Um estudo clínico descobriu que um óleo de maconha contendo quantidades iguais de delta-9-tetrahidrocanabinol (THC) e canabidiol (CBD) foi bem tolerado e pode ajudar a reduzir a dor, melhorar o sono e diminuir o impacto geral da fibromialgia.
O estudo, publicado na revista Pain Research and Management, foi conduzido por pesquisadores da Southern Cross University, da Griffith University e do Gold Coast University Hospital, na Austrália.
O estudo duplo-cego, randomizado e controlado por placebo incluiu 24 adultos com fibromialgia. Os participantes foram designados para receber um óleo de maconha com proporção de 1:1 de THC:CBD ou um placebo. O óleo ativo continha 10 miligramas por mililitro de THC e 10 miligramas de CBD.
Os participantes completaram um período de quatro semanas de titulação da dose, seguido por 12 semanas de dosagem estável. O estudo foi concebido principalmente para avaliar a viabilidade de um ensaio clínico maior e se o tratamento se mostrou seguro e tolerável, tendo a melhora dos sintomas sido avaliada como um desfecho secundário.
Os pesquisadores constataram alta taxa de retenção e adesão, com 22 dos 24 participantes concluindo o estudo e todos os participantes tomando pelo menos 90% das doses. Não foram relatados eventos adversos graves e a maioria dos efeitos colaterais foi leve. Os eventos adversos mais comuns no grupo de tratamento incluíram sonolência, tontura, fadiga, náusea e boca seca.

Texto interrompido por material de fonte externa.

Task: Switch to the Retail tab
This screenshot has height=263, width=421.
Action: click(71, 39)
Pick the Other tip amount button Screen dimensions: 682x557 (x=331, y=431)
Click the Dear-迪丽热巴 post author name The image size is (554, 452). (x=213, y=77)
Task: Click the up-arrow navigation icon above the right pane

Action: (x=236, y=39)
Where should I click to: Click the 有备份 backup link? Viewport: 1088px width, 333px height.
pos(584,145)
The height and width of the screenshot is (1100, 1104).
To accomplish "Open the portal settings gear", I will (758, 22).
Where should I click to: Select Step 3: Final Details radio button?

Embora o estudo tenha sido pequeno, os resultados favoreceram o grupo que recebeu óleo de maconha em diversas medidas importantes. Tanto no momento da titulação quanto na 12ª semana, 70% dos participantes que receberam óleo de THC:CBD relataram uma redução de pelo menos 30% na dor. Em comparação, 20% dos participantes do grupo placebo relataram esse nível de redução da dor após a titulação, chegando a 40% na 12ª semana.
Os pesquisadores também relataram melhorias na qualidade do sono e no impacto da fibromialgia entre os participantes que receberam o óleo de THC:CBD. Uma melhora clinicamente significativa nos escores de impacto da fibromialgia ocorreu em 40% do grupo que recebeu o óleo de maconha, em comparação com 10% daqueles que receberam placebo.
O grupo de tratamento também apresentou melhorias em diversas medidas de qualidade de vida, incluindo dor corporal e funcionamento social. Fadiga, ansiedade e depressão não apresentaram melhorias significativas claras.
Os autores alertaram que os resultados devem ser interpretados com cautela devido ao tamanho reduzido da amostra, aos amplos intervalos de confiança e ao fato de todas as participantes serem do sexo feminino. O recrutamento também ficou aquém dos 36 participantes planejados, principalmente devido a barreiras geográficas e preocupações legais relacionadas ao THC e às leis de trânsito na Austrália.
Os pesquisadores concluem dizendo:
“Este estudo de viabilidade randomizado, duplo-cego e controlado por placebo, com óleo de cannabis na proporção de 1:1 THC:CBD (10 mg/mL cada) para fibromialgia, demonstrou alta taxa de retenção e adesão, embora o recrutamento tenha ficado aquém das metas devido às limitações do estudo. A intervenção pareceu bem tolerada, sem eventos adversos graves nesta pequena amostra. Os desfechos secundários sugerem benefícios potenciais na dor, sono, função e qualidade de vida, embora os resultados devam ser interpretados com cautela, dado o tamanho reduzido da amostra e os amplos intervalos de confiança. Ensaios clínicos maiores, com poder estatístico adequado e estratégias para superar as barreiras de recrutamento, são necessários para confirmar a eficácia e refinar a dosagem”.